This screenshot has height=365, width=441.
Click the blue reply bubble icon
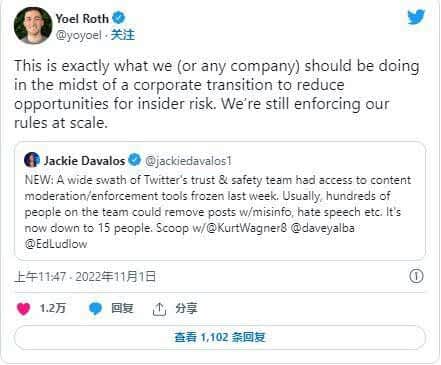(96, 309)

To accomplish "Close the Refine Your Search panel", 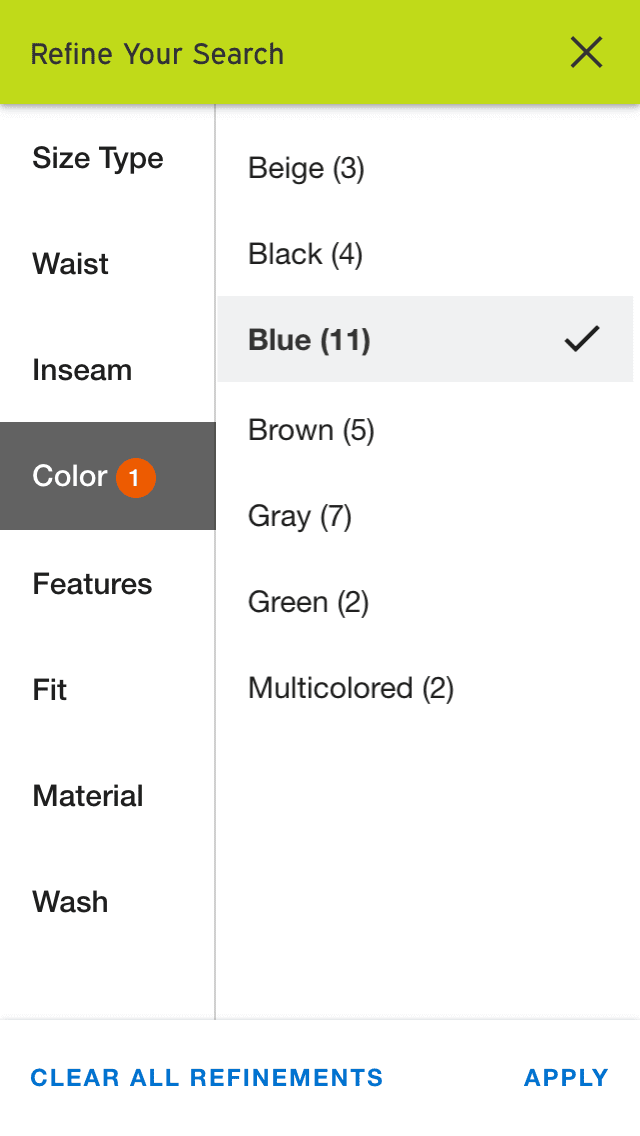I will click(x=586, y=52).
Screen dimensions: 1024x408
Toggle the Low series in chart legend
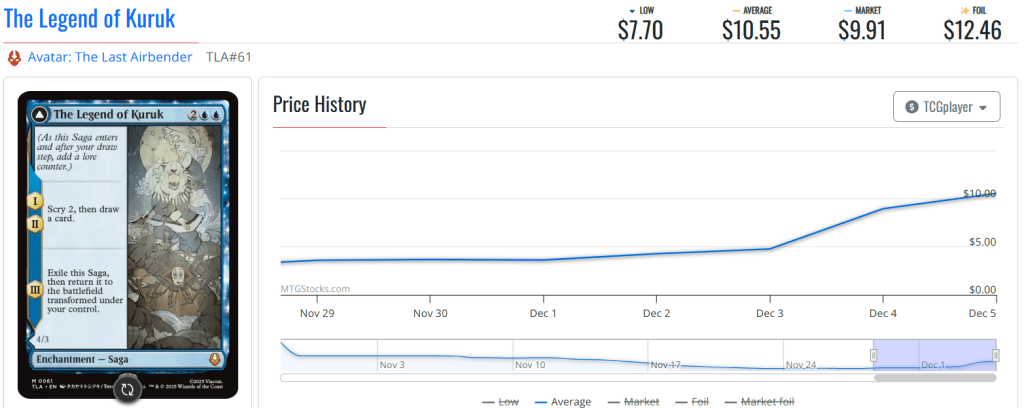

■ Problem to solve ■
All lines above between the line that contains "Screen dimensions: 1024x408" and the last line of the entries, both included, must be transcribed exactly. No pictures are to appear.

■ Solution to this problem ■
Screen dimensions: 1024x408
Toggle the Low series in chart legend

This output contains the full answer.